• [WHAT YOU ARE ASKED TO DO]
Your job is to retype all of the data word for word, leaving every image out.

• [RECORDS SUPPLIED]

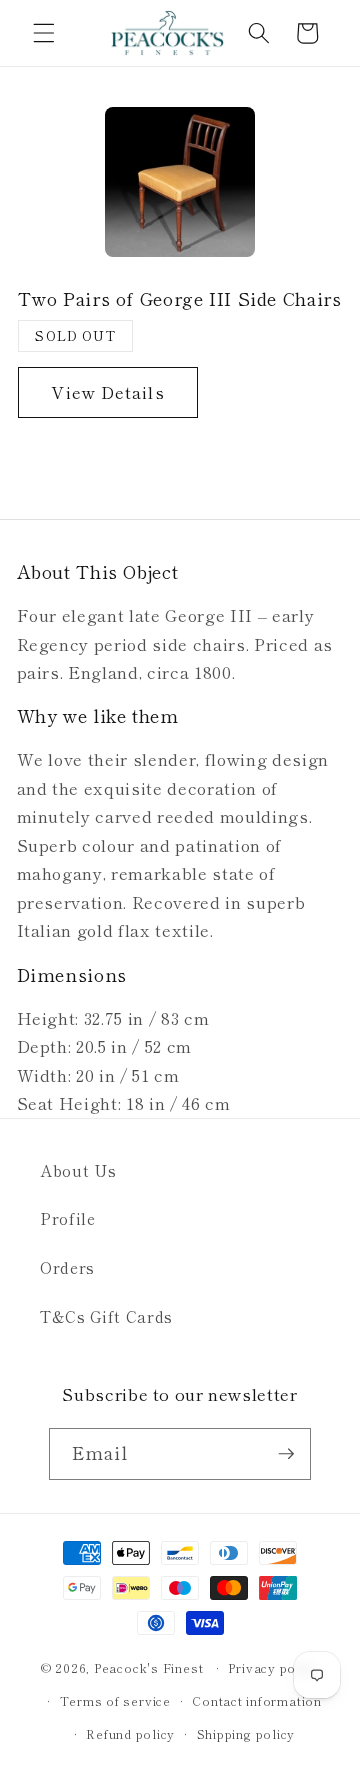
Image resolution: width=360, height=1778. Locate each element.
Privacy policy (273, 1667)
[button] (44, 33)
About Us (78, 1170)
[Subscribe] (286, 1454)
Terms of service (115, 1700)
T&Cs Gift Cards (106, 1316)
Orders (67, 1267)
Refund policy (130, 1733)
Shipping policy (246, 1733)
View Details (107, 392)
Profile (68, 1218)
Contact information (257, 1700)
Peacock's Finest (148, 1667)
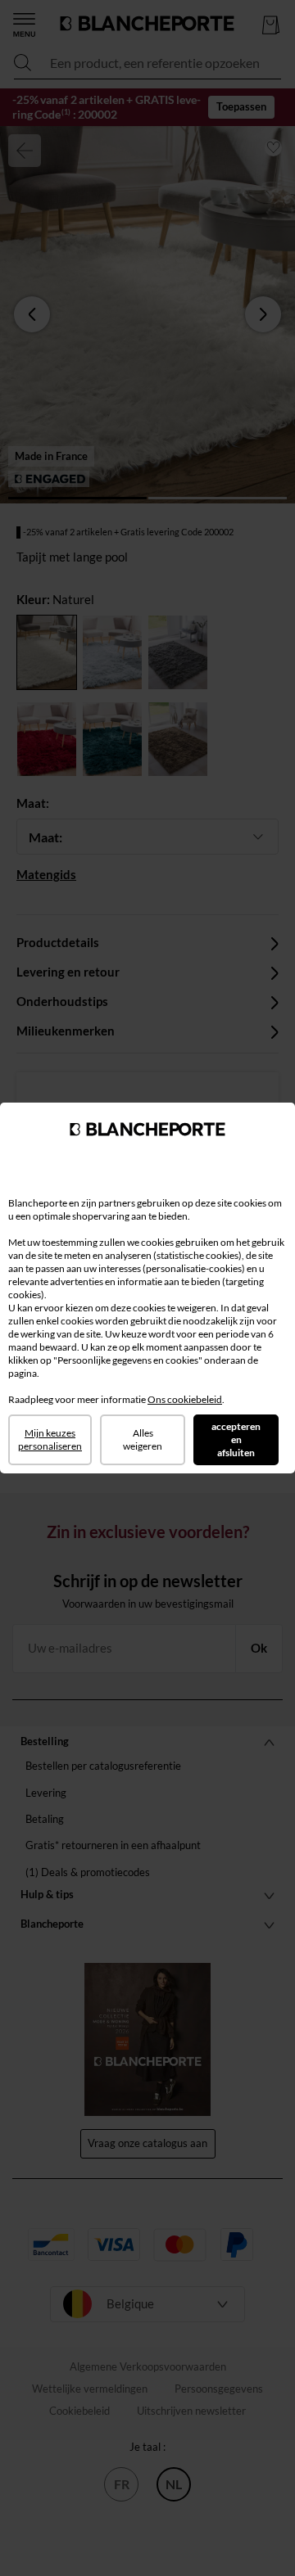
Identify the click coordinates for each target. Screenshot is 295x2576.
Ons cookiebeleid (185, 1399)
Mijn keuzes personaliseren (50, 1439)
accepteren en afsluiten (236, 1439)
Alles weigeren (142, 1439)
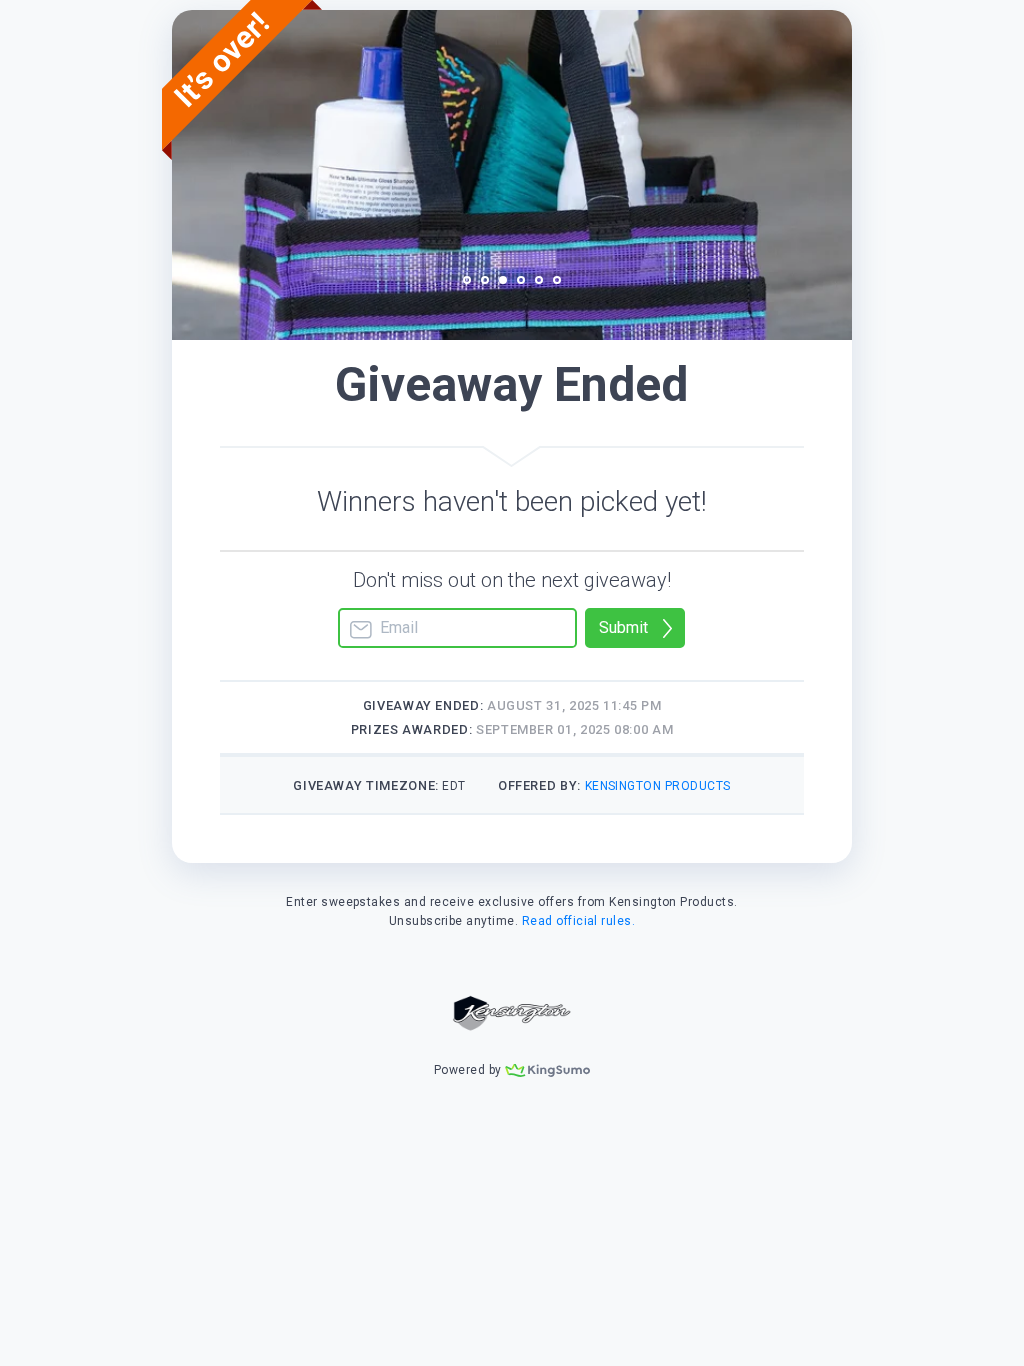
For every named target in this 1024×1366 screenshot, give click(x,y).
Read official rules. (579, 921)
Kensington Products (658, 786)
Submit (623, 627)
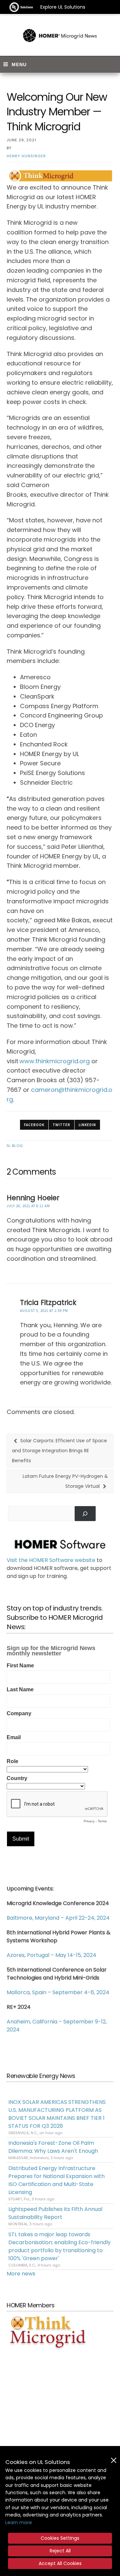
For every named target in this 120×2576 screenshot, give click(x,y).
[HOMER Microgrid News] (60, 36)
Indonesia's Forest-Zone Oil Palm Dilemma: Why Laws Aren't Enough (53, 2147)
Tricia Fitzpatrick (48, 1302)
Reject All (60, 2550)
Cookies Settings (60, 2538)
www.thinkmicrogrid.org (54, 1061)
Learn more (18, 2522)
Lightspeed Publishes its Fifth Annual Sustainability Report (55, 2213)
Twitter (61, 1124)
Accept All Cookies (60, 2563)
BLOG (17, 1145)
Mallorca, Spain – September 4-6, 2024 (58, 1992)
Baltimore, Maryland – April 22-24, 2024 (58, 1918)
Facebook (34, 1124)
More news (21, 2273)
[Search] (85, 1513)
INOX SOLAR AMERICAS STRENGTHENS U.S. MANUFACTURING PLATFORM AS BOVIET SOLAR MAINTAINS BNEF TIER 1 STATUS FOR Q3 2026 (57, 2114)
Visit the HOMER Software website (51, 1560)
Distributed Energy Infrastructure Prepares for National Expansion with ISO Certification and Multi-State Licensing (56, 2180)
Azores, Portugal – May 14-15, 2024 (51, 1955)
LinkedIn (87, 1124)
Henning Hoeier (33, 1198)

• [RESPONSE TO THE TASK]
Image resolution: width=360, height=1778. Locate each element.
Privacy policy (273, 1667)
[button] (44, 33)
About Us (78, 1170)
[Subscribe] (286, 1454)
Terms of service (115, 1700)
T&Cs Gift Cards (106, 1316)
Orders (67, 1267)
Refund policy (130, 1733)
Shipping policy (246, 1733)
View Details (107, 392)
Profile (68, 1218)
Contact information (257, 1700)
Peacock's Finest (148, 1667)
Identify the click coordinates for each target. Screenshot is 295x2576.
Ons cookiebeleid (185, 1399)
Mijn keuzes personaliseren (50, 1439)
accepteren en afsluiten (236, 1439)
Alles weigeren (142, 1439)
For every named target in this 1024×1366 screenshot, give click(x,y).
Read official rules. (579, 921)
Kensington Products (658, 786)
Submit (623, 627)
For every named target in this 120×2576 screenshot, give click(x,y).
[HOMER Microgrid News] (60, 36)
Indonesia's Forest-Zone Oil Palm Dilemma: Why Laws Aren't Enough (53, 2147)
Tricia Fitzpatrick (48, 1302)
Reject All (60, 2550)
Cookies Settings (60, 2538)
www.thinkmicrogrid.org (54, 1061)
Learn more (18, 2522)
Lightspeed Publishes its Fifth Annual Sustainability Report (55, 2213)
Twitter (61, 1124)
Accept All Cookies (60, 2563)
BLOG (17, 1145)
Mallorca, Spain – September 4-6, 2024 (58, 1992)
Baltimore, Maryland – April 22-24, 2024 (58, 1918)
Facebook (34, 1124)
More news (21, 2273)
[Search] (85, 1513)
INOX SOLAR AMERICAS STRENGTHENS U.S. MANUFACTURING PLATFORM AS BOVIET SOLAR MAINTAINS BNEF TIER 1 STATUS FOR Q3 2026 (57, 2114)
Visit the HOMER Software website (51, 1560)
Distributed Energy Infrastructure Prepares for National Expansion with ISO Certification and Multi-State Licensing (56, 2180)
Azores, Portugal – May 14-15, 2024 (51, 1955)
LinkedIn (87, 1124)
Henning Hoeier (33, 1198)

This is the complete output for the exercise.